— Goal —
Copy out the part of the listing below that starts with the line containing "Select the 'Pre-Alpha Schedule' heading" and runs to the end of the listing, keeping every line word for word. Leave out the pictures.

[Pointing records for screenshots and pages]
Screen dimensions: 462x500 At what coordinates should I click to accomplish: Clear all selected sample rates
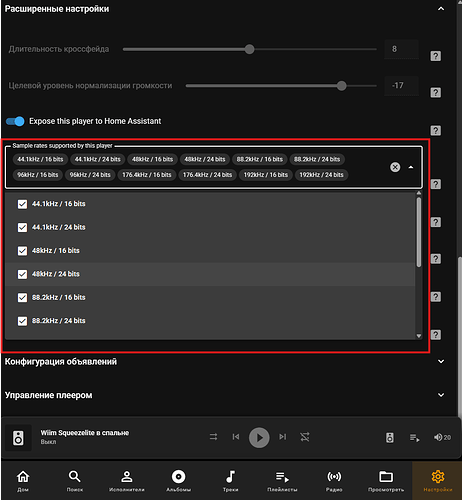pyautogui.click(x=395, y=167)
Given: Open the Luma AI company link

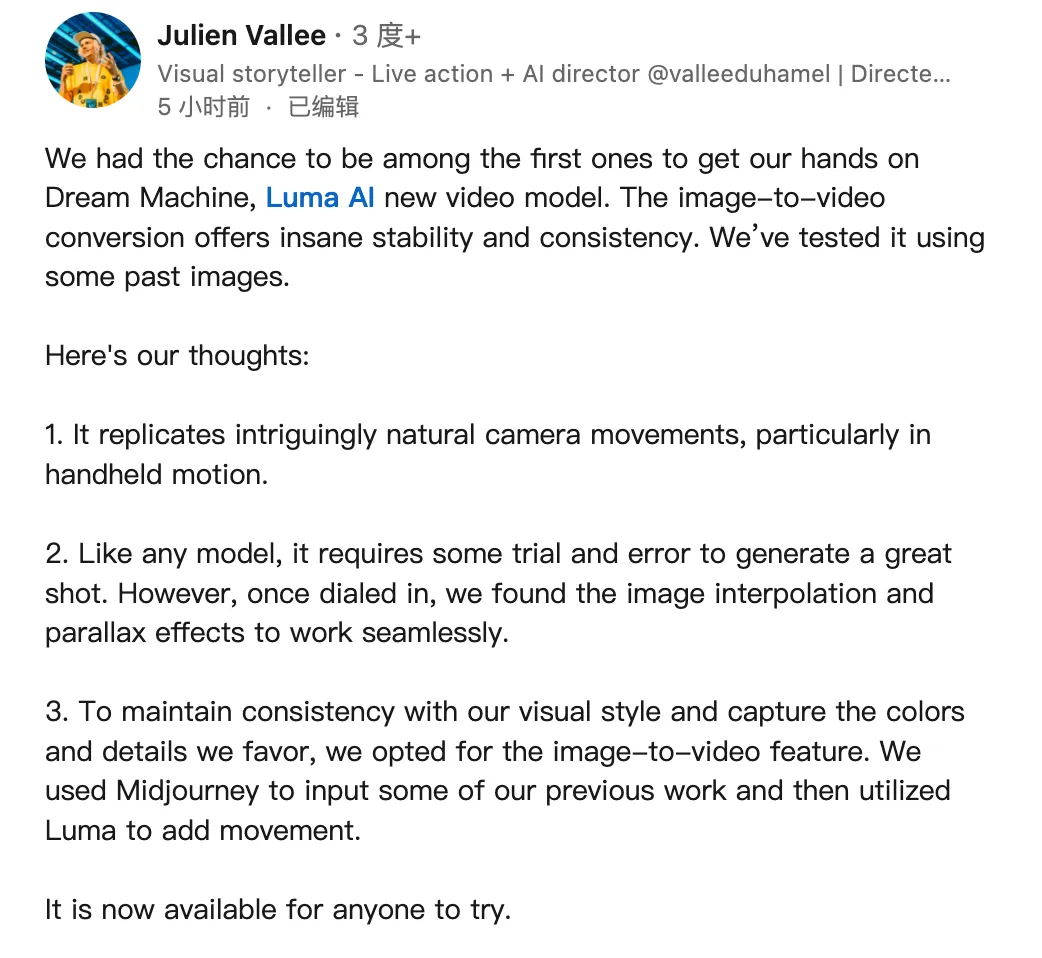Looking at the screenshot, I should (320, 198).
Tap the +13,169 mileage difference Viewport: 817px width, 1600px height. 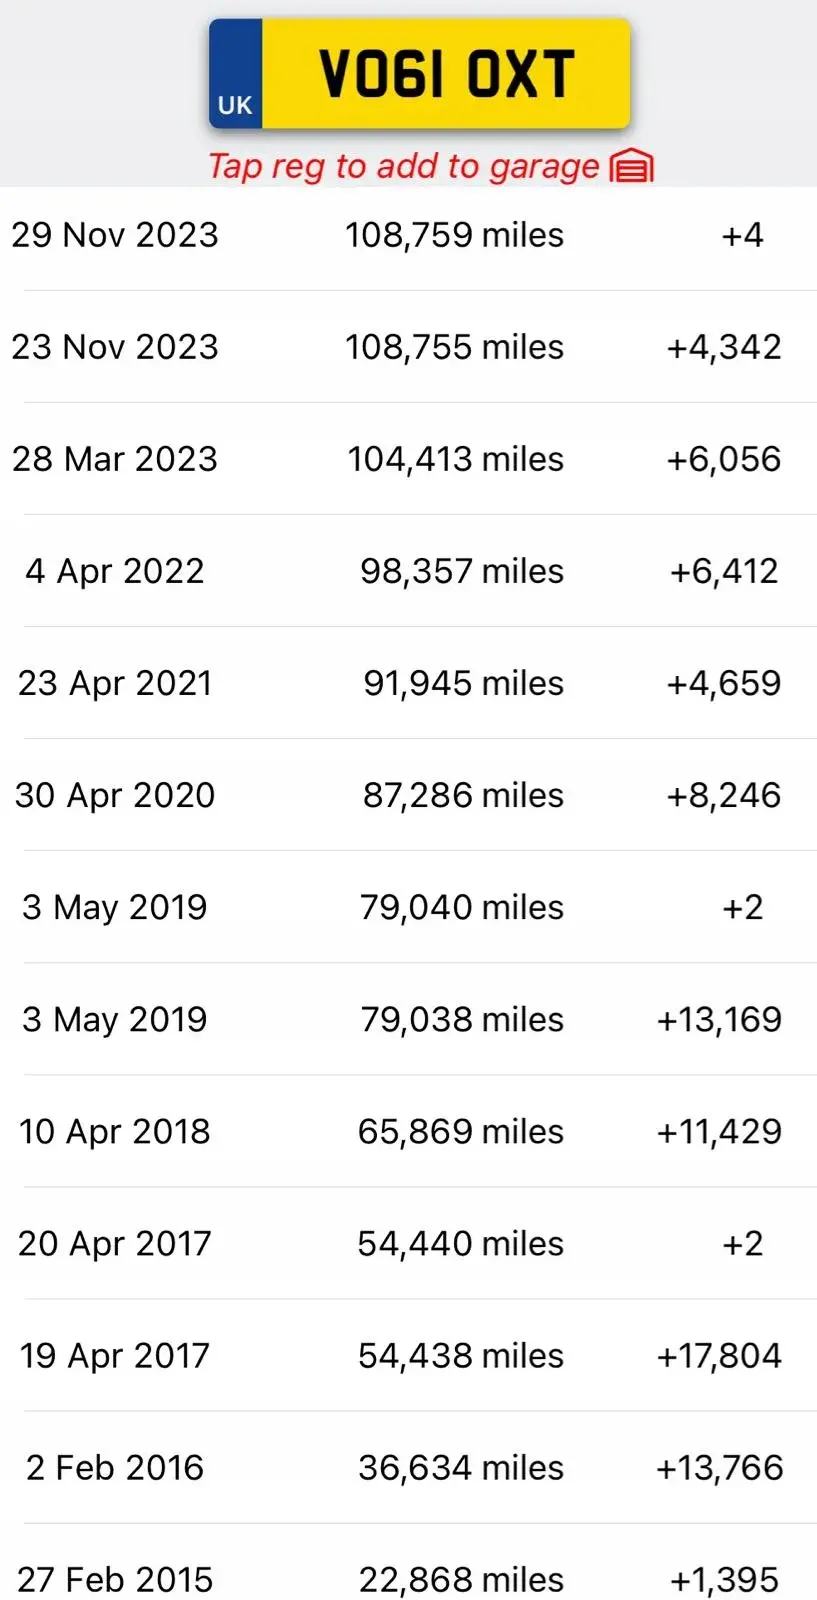click(718, 1019)
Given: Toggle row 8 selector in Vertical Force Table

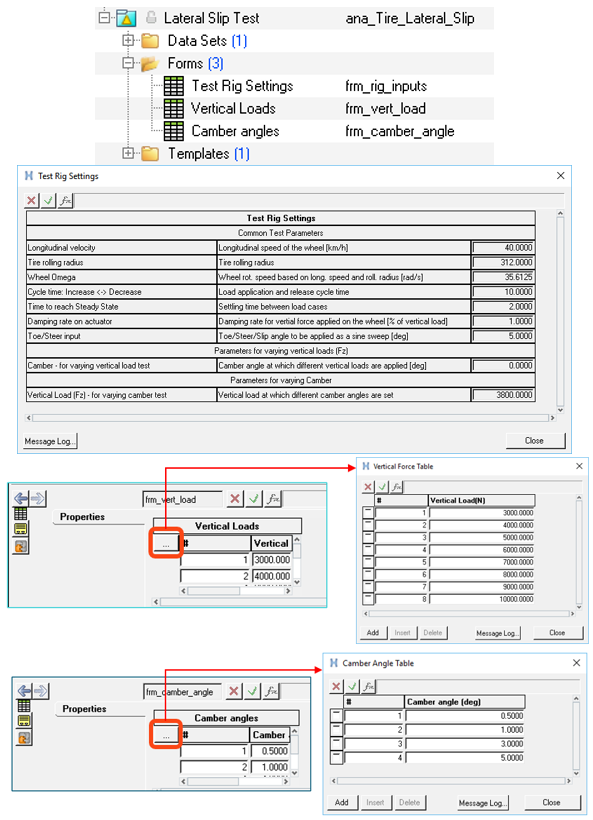Looking at the screenshot, I should pos(368,599).
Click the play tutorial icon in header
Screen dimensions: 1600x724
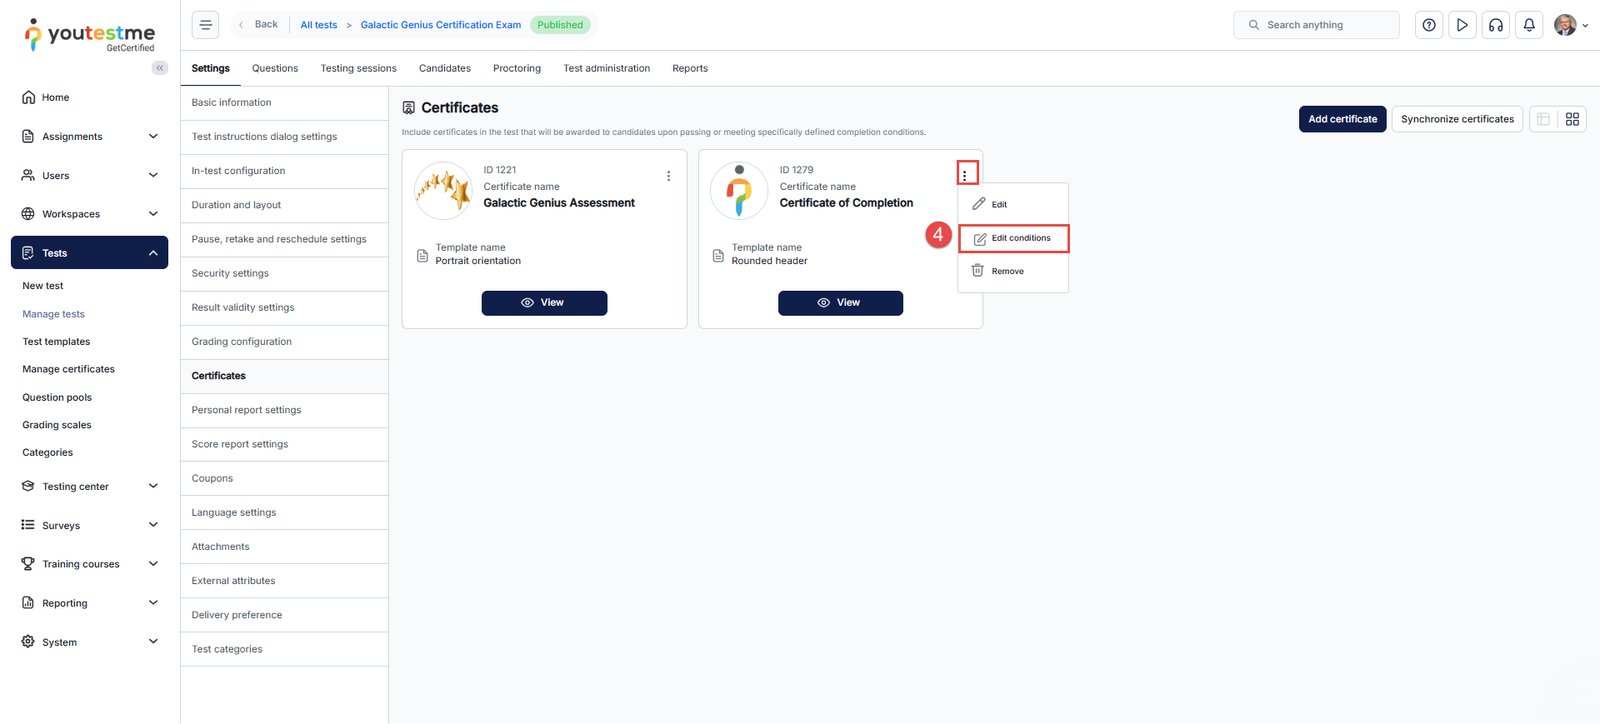coord(1462,25)
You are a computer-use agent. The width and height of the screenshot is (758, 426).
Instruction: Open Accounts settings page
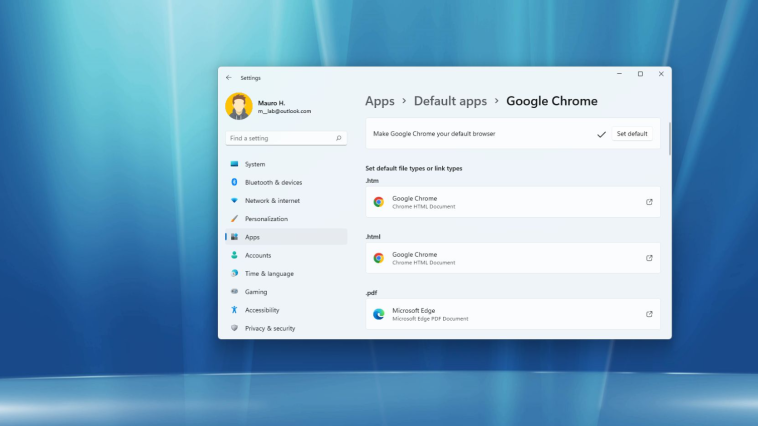[258, 255]
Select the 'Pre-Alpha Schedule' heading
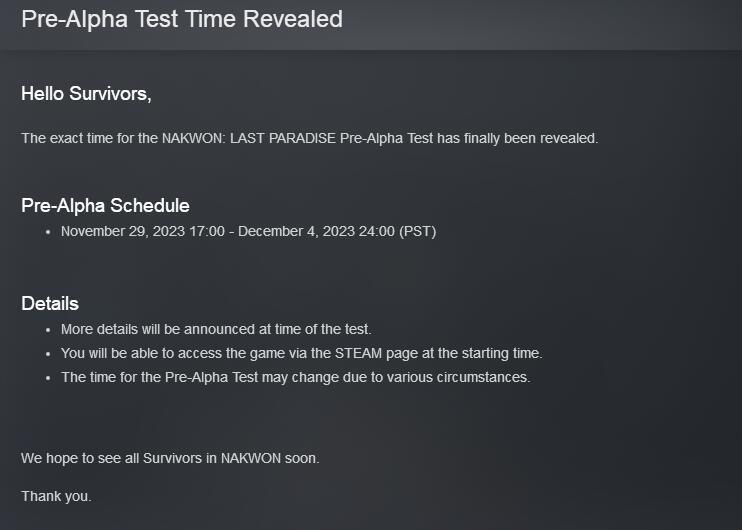 click(x=105, y=206)
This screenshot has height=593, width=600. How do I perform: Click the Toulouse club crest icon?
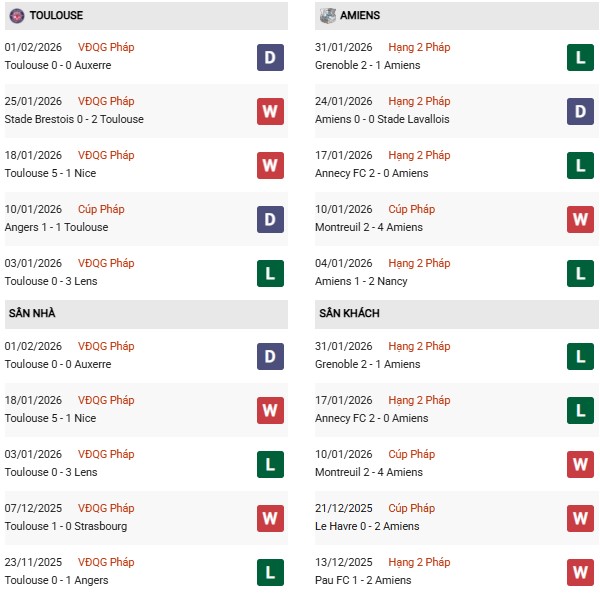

— Output of the task —
Select the 'Pre-Alpha Schedule' heading
 click(x=105, y=206)
This screenshot has height=593, width=600. How do I perform: Click the Toulouse club crest icon?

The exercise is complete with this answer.